Among the lines of the data, copy those that hold "agent".
------ Given records ------
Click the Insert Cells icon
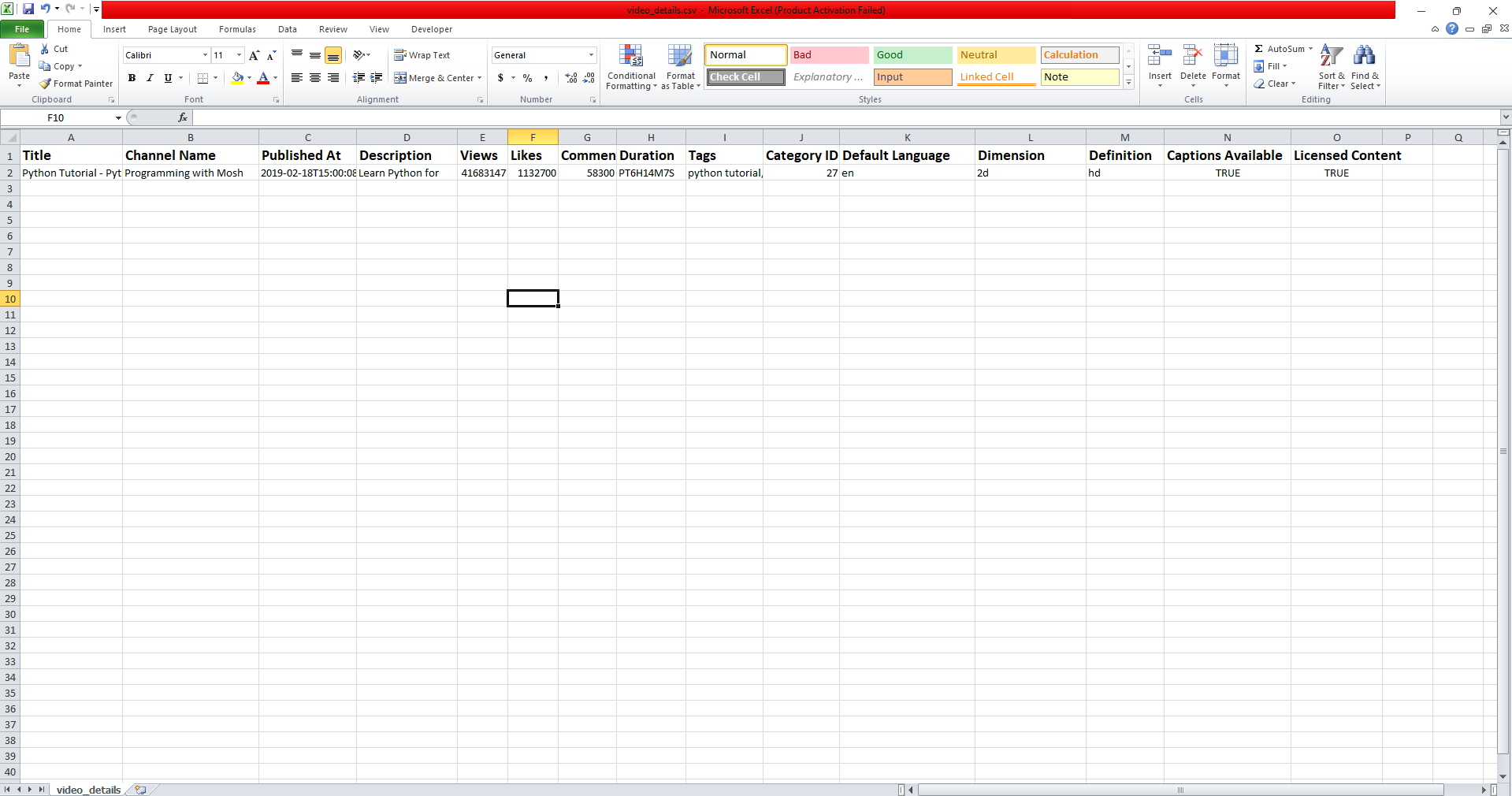Viewport: 1512px width, 796px height. click(1159, 56)
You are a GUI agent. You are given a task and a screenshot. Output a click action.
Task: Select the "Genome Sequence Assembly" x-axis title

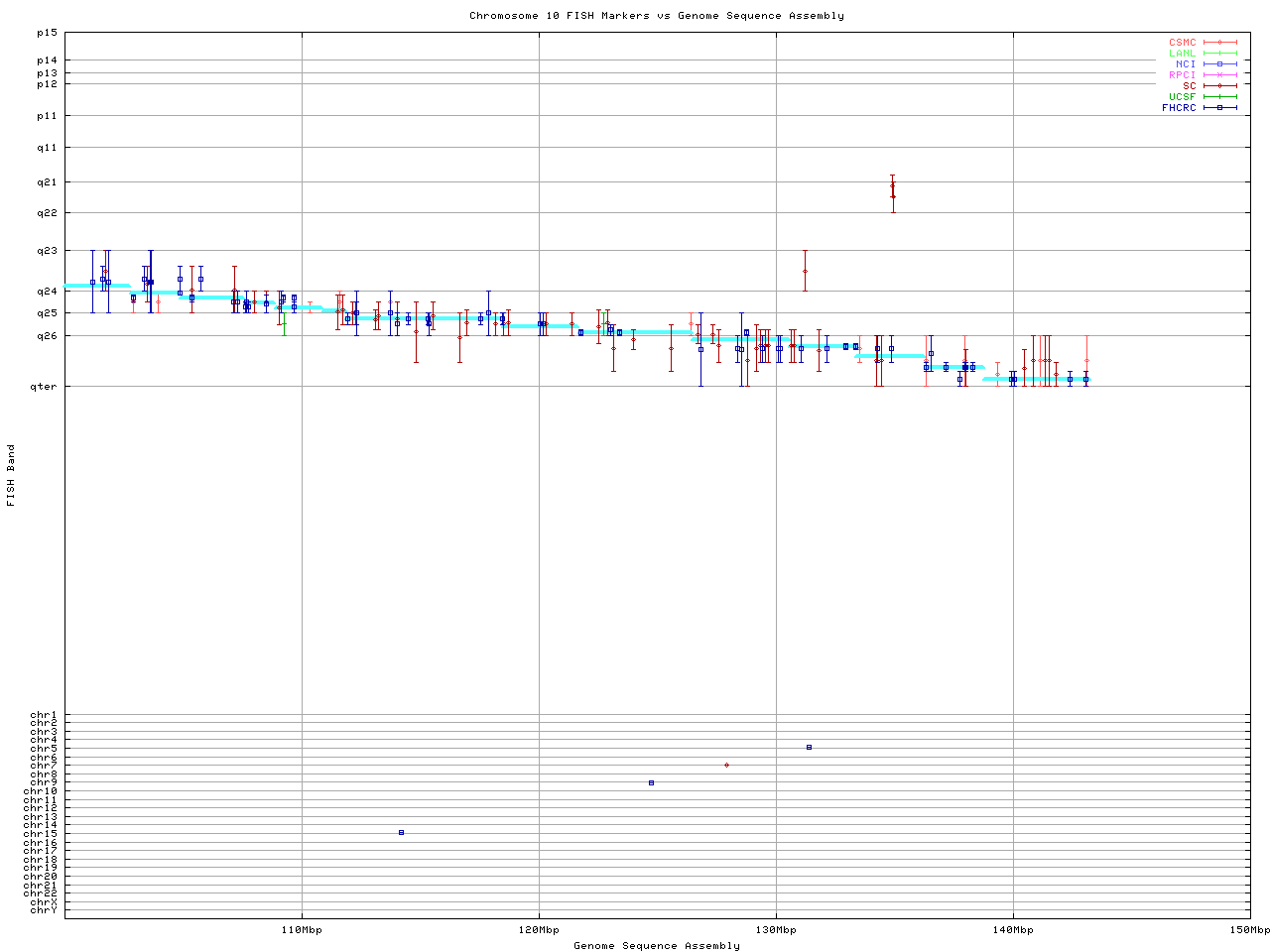tap(657, 946)
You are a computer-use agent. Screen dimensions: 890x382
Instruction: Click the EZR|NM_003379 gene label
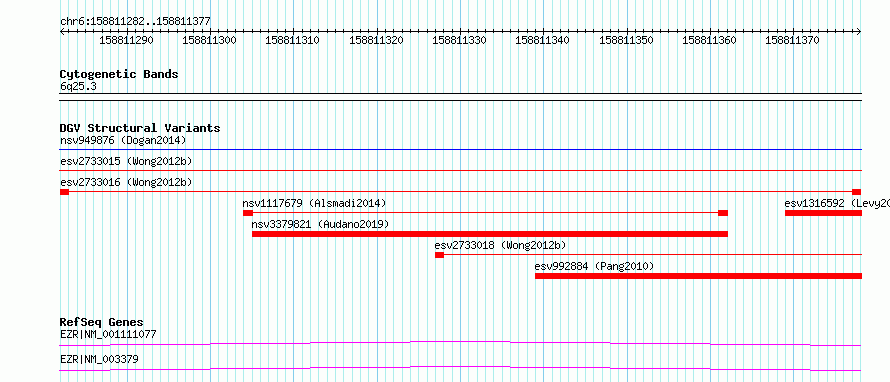(99, 359)
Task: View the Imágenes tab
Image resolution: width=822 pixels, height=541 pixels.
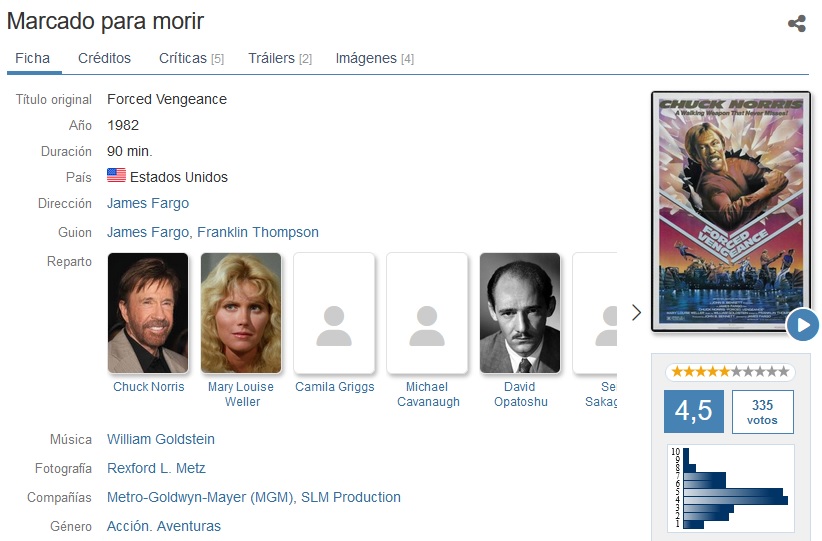Action: pos(374,58)
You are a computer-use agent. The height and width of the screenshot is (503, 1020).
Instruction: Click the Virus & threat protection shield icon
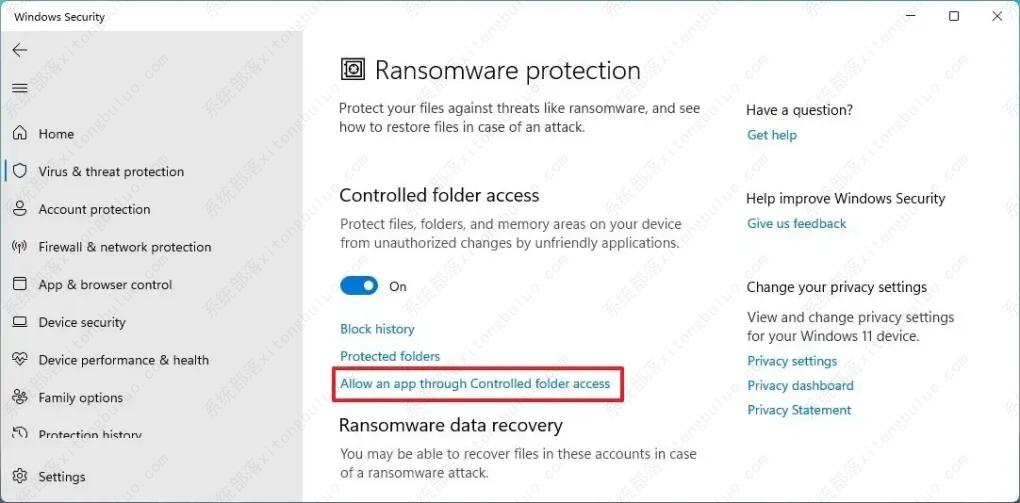[x=19, y=171]
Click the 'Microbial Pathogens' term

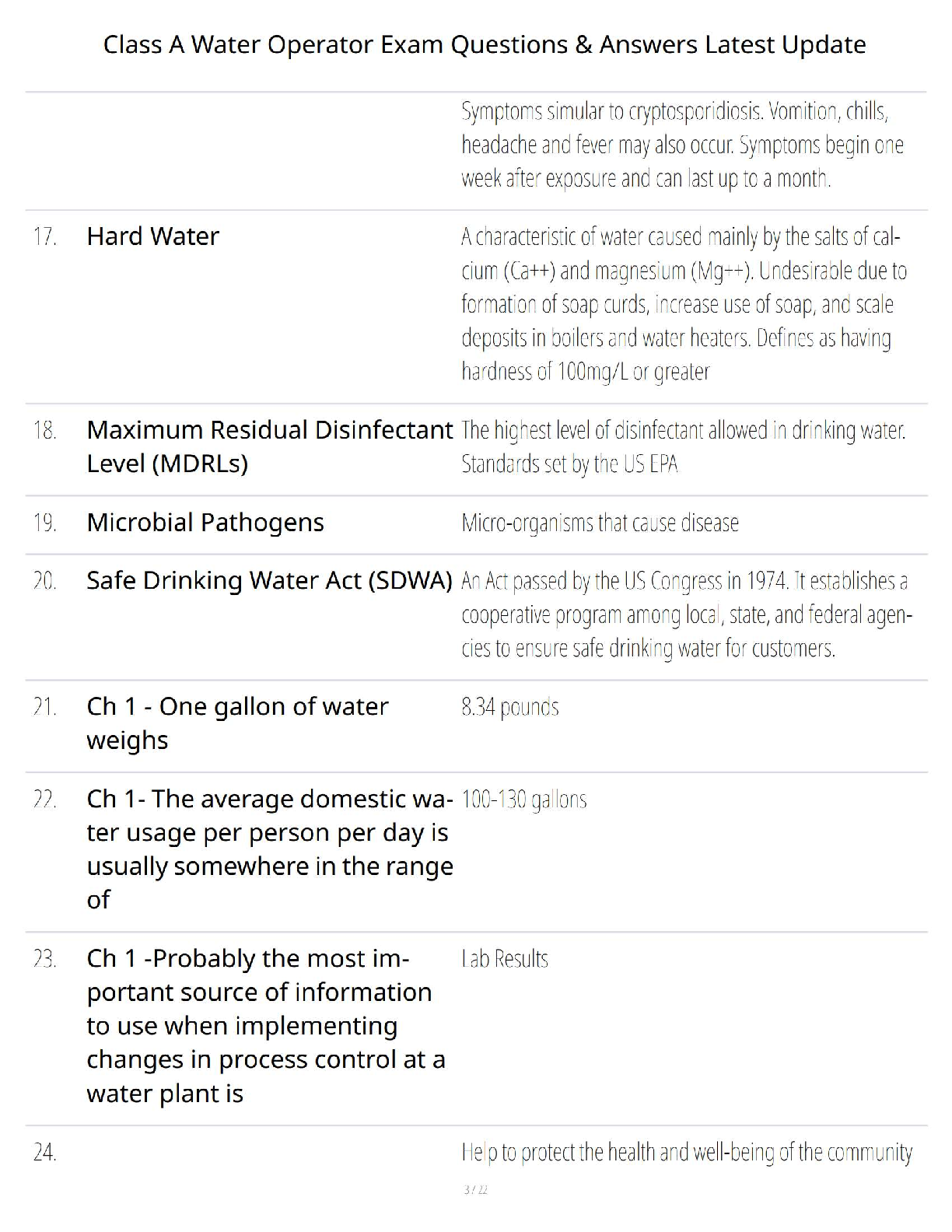(205, 522)
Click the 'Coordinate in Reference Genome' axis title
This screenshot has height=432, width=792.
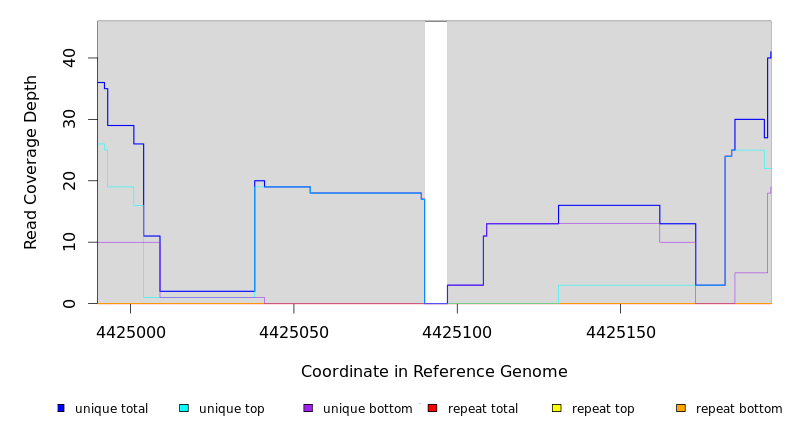pos(434,372)
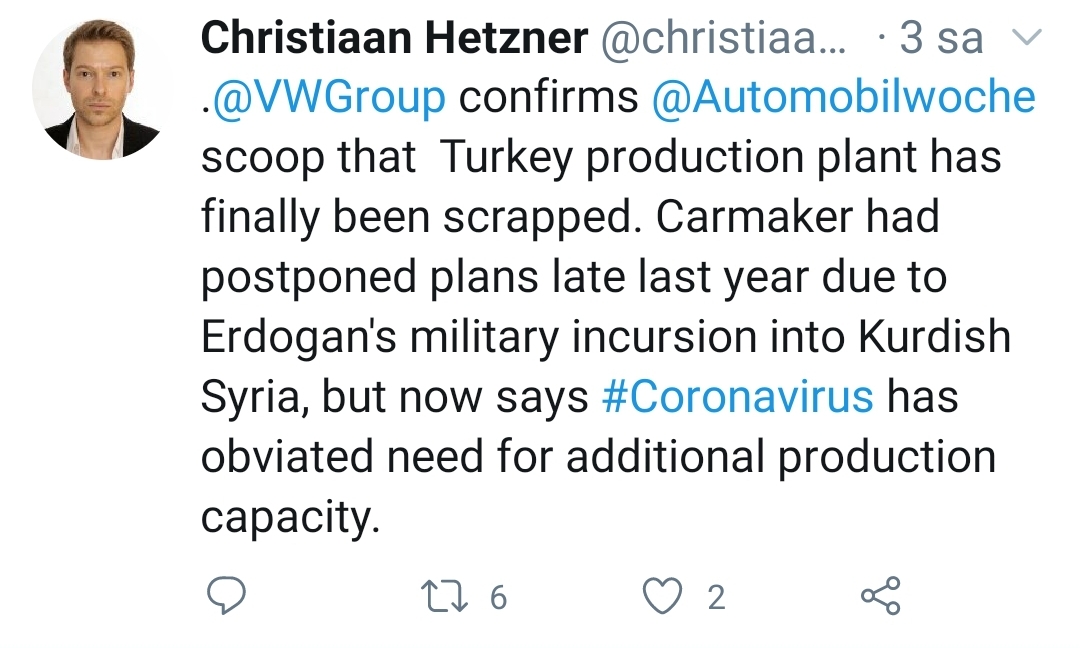Open the #Coronavirus hashtag
This screenshot has width=1080, height=648.
pos(738,397)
------
Solution to this problem
You are a GUI agent. You are given a task and a screenshot. Output a click action.
You are a computer-use agent. Screen dimensions: 890x382
You are a computer-use agent. The height and width of the screenshot is (503, 1020).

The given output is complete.